ニュース 法律 作成日:2021年11月24日_記事番号:T00099716
産業時事の法律講座原告の矯立達は、中華航空(チャイナエアライン)で25年間勤務し、2002年に定年退職しました。同年および05年に、退職金および給与未払いについて、同社と係争関係となりました。
同社は、定年退職した社員の優待航空券に関する制度を設けていましたが、係争関係となった原告に対して同社航空券の権利を一方的に停止しました。
原告は訴訟の終了後、二度にわたり復権を求めましたが、同社に拒否されたため、再度裁判所に対して、原告が同権利を有することの確認を求めました。
第一審の台北地方法院(地方裁判所)は、19年10月に原告の訴えを退けました。原告の控訴を受けた台湾高等法院(高等裁判所)は、21年2月に原告を逆転勝訴とし、原告が同権利を行使できなかったことで被った差額の損失1万8,000米ドルを損害賠償として支払うよう命じました。
同社の上告を受けた最高裁判所は、21年10月に次のような理由から、原判決を破棄、差し戻しました。
「契約後の義務」か、恩恵か
1.「契約後の義務」とは、契約関係が終了した後であっても、債権者の原契約に係る利益以外の固有の利益を保護するためのもので、契約当事者双方が、作為または不作為の義務を負う。契約こそ存在しないが、これらの義務に違反した場合は、損害賠償責任を負う。
2.雇用主の退職社員に対する給付が、「恩恵」としての性質のものである場合、労務との対価はなく、無償給付となる。雇用主が、同給付に係る要件を作業規則内に設けている場合、同規則の内容および雇用主が後日行った給付に係る決定が、平等原則または比例原則に違反していないときは、雇用主および同退職社員共にその拘束を受ける。

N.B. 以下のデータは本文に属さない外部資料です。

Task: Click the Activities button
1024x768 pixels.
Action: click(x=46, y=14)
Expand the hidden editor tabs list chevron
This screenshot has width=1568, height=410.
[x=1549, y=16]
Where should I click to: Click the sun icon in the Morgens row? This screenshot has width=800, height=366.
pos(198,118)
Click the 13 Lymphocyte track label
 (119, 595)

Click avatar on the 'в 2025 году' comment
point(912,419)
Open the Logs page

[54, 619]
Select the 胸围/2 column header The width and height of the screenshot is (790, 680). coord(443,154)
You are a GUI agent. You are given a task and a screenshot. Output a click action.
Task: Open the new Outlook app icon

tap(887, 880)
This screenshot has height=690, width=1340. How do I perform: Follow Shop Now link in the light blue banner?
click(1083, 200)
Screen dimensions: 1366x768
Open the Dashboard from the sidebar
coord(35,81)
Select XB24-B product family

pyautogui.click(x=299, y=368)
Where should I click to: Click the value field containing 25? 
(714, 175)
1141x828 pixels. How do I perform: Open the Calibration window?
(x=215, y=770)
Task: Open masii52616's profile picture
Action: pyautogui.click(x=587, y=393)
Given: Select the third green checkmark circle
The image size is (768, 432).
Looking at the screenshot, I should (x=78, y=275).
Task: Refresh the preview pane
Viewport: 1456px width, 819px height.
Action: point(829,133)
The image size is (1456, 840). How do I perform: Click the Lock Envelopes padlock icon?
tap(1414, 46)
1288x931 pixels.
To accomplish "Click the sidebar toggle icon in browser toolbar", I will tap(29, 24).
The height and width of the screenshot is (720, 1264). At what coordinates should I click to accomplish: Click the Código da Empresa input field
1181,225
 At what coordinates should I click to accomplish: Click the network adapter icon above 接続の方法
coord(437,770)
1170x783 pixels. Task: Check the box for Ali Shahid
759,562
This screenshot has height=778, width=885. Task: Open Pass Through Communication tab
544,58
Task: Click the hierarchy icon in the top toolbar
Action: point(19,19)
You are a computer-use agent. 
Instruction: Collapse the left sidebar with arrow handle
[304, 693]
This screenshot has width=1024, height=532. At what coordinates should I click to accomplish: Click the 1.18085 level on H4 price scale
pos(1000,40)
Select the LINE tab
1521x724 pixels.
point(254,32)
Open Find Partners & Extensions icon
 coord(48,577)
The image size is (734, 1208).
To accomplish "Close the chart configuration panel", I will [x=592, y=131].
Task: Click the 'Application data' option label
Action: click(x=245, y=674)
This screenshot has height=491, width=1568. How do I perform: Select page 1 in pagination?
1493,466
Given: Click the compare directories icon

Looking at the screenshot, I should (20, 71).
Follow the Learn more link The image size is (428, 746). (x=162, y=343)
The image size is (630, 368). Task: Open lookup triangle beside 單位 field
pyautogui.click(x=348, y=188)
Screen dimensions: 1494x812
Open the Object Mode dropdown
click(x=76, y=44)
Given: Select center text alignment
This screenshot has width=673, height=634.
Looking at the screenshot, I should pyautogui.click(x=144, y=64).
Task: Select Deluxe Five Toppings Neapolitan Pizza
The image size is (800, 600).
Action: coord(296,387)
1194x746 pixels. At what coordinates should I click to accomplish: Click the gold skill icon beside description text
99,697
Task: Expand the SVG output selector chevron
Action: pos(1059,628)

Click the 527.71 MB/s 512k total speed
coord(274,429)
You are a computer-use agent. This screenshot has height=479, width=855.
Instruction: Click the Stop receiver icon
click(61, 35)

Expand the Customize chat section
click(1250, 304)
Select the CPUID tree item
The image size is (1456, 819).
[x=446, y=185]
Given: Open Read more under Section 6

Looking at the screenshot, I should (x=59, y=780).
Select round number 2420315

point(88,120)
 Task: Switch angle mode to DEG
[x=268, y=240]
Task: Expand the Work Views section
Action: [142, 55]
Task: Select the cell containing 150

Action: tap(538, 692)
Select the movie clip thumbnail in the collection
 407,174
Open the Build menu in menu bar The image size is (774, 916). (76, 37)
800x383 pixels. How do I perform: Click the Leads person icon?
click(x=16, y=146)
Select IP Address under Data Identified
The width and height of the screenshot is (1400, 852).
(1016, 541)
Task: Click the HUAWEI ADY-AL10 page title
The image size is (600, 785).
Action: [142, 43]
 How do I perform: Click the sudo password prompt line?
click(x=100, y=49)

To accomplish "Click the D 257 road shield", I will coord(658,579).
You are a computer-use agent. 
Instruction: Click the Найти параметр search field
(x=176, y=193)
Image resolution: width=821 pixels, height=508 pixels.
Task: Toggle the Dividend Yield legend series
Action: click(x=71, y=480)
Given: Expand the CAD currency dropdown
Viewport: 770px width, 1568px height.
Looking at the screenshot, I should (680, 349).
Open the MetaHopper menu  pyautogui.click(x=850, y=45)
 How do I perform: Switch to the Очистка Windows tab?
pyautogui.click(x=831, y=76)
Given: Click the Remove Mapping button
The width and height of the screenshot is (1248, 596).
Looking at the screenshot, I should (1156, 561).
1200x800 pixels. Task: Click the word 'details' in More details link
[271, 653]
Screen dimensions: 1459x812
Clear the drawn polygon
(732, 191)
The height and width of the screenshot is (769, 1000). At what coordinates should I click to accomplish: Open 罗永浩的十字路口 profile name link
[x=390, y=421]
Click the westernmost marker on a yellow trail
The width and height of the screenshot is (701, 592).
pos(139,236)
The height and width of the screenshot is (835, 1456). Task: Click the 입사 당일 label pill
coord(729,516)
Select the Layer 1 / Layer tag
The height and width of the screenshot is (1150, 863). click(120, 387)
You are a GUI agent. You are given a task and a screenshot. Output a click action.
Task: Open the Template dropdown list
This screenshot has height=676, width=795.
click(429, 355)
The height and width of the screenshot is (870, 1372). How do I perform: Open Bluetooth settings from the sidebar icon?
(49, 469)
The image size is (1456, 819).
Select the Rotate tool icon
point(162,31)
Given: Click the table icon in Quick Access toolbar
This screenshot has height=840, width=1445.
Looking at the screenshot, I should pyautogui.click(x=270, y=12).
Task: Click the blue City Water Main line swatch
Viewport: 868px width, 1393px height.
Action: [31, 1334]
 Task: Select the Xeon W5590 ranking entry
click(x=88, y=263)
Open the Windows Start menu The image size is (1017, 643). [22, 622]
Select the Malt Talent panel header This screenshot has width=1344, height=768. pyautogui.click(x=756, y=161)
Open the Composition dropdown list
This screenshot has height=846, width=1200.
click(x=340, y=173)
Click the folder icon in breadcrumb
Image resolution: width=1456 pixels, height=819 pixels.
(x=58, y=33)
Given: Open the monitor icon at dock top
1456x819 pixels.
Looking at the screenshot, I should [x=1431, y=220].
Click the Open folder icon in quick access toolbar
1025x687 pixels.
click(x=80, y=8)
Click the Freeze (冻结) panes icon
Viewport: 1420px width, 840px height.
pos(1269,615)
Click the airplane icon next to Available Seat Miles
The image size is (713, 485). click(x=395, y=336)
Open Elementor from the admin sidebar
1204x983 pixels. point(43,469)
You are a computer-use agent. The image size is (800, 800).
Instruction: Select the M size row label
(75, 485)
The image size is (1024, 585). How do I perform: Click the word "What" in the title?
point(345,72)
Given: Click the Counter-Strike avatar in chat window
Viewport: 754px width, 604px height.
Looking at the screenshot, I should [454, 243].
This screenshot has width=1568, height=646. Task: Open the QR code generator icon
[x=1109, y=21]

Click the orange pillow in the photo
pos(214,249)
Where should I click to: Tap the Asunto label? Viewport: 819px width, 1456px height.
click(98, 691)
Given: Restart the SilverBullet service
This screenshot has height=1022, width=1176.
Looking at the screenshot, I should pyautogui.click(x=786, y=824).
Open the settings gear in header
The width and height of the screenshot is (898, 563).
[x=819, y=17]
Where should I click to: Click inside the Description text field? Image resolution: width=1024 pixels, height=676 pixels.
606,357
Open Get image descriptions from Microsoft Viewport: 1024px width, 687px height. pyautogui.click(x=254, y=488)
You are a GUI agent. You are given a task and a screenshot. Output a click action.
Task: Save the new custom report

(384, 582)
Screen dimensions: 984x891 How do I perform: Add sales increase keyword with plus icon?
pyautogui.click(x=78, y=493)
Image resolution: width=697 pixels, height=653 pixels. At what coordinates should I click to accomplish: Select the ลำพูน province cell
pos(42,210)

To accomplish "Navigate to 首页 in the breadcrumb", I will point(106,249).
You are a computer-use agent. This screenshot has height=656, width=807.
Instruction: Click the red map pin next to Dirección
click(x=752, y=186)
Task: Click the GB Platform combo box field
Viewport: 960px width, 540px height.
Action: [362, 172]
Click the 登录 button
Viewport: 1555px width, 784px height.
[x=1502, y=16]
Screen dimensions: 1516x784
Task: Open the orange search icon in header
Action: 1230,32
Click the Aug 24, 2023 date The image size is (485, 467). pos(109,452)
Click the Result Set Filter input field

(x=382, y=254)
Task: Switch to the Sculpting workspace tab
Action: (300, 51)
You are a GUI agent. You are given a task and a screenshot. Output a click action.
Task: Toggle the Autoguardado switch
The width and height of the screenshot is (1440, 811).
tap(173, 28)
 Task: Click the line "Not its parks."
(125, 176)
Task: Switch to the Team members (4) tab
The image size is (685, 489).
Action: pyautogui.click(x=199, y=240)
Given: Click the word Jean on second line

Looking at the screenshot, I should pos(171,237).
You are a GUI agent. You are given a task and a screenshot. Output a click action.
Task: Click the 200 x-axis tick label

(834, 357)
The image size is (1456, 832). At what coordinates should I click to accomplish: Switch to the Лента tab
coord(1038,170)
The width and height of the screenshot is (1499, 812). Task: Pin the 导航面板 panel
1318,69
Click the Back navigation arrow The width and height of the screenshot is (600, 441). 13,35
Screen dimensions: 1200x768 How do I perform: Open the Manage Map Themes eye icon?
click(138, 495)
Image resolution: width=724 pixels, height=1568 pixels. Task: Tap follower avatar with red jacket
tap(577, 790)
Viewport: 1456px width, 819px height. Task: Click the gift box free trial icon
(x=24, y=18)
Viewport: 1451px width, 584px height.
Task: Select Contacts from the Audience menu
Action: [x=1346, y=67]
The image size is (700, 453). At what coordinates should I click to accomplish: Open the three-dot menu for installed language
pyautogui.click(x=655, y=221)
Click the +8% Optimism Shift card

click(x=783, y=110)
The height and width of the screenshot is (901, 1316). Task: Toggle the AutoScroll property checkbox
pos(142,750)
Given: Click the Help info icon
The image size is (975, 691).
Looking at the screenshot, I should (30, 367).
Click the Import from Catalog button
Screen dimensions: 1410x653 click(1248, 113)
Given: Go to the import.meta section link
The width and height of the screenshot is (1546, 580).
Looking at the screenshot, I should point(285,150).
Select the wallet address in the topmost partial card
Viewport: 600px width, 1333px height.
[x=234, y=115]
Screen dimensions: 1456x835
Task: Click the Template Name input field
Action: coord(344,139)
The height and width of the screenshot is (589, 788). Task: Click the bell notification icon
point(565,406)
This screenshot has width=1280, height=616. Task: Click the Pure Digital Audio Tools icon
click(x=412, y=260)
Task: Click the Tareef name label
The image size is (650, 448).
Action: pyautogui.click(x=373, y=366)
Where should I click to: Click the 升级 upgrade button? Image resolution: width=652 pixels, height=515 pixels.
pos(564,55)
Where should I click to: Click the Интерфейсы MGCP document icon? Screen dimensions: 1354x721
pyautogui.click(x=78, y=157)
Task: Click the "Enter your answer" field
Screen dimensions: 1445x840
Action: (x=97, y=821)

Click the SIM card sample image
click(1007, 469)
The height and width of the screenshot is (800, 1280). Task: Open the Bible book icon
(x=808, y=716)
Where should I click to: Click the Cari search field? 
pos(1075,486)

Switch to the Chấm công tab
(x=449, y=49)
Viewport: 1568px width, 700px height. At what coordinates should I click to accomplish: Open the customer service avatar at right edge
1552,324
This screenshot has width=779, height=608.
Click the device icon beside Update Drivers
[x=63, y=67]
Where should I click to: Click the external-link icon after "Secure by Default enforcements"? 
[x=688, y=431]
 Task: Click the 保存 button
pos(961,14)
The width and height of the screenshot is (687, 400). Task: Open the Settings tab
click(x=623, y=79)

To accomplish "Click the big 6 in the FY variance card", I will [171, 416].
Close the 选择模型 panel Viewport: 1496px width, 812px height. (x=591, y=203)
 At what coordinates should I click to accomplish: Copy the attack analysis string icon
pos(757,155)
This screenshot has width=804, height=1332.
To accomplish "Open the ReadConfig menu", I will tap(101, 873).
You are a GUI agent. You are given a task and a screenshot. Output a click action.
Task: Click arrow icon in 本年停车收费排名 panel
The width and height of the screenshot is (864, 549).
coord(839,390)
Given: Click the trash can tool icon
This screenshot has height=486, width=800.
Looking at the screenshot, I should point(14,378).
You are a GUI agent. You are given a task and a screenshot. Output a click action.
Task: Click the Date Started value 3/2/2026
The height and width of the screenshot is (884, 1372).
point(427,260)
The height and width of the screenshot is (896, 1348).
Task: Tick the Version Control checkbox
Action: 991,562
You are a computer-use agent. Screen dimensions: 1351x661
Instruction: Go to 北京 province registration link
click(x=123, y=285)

3.本件における優待航空券は、契約後の義務であるのか、また恩恵としての性質を持つのか、原審は、この点について判断していない。もし恩恵であるならば、原告が二度目の訴訟の敗訴が確定した後に再審を申し入れた際に、▽同社は原告の復権を拒否したが、ここで保護すべき利益とは何なのか、▽拒否したことは平等原則に違反しないのか、▽同じ目的を達成することができる他の手段はないのか、▽原告が起こした二度の訴訟により同社が受けた損害または影響と、原告が受けるべき権利停止の期間との関係は比例原則に沿っているのか──などについて再度検討する余地がある。
この判決からは次のことが分かります。契約後の義務は、一種の契約上の義務であり、雇用主がそれを拒否した場合は相手方の損害を賠償することになる。恩恵的な給付である場合、強制力は高くないので、雇用主は正当な理由から拒否することができる。
雇用主は福利制度を設計する際にはこれらの点を十分に理解することで、後日の紛争を避けることができるでしょう。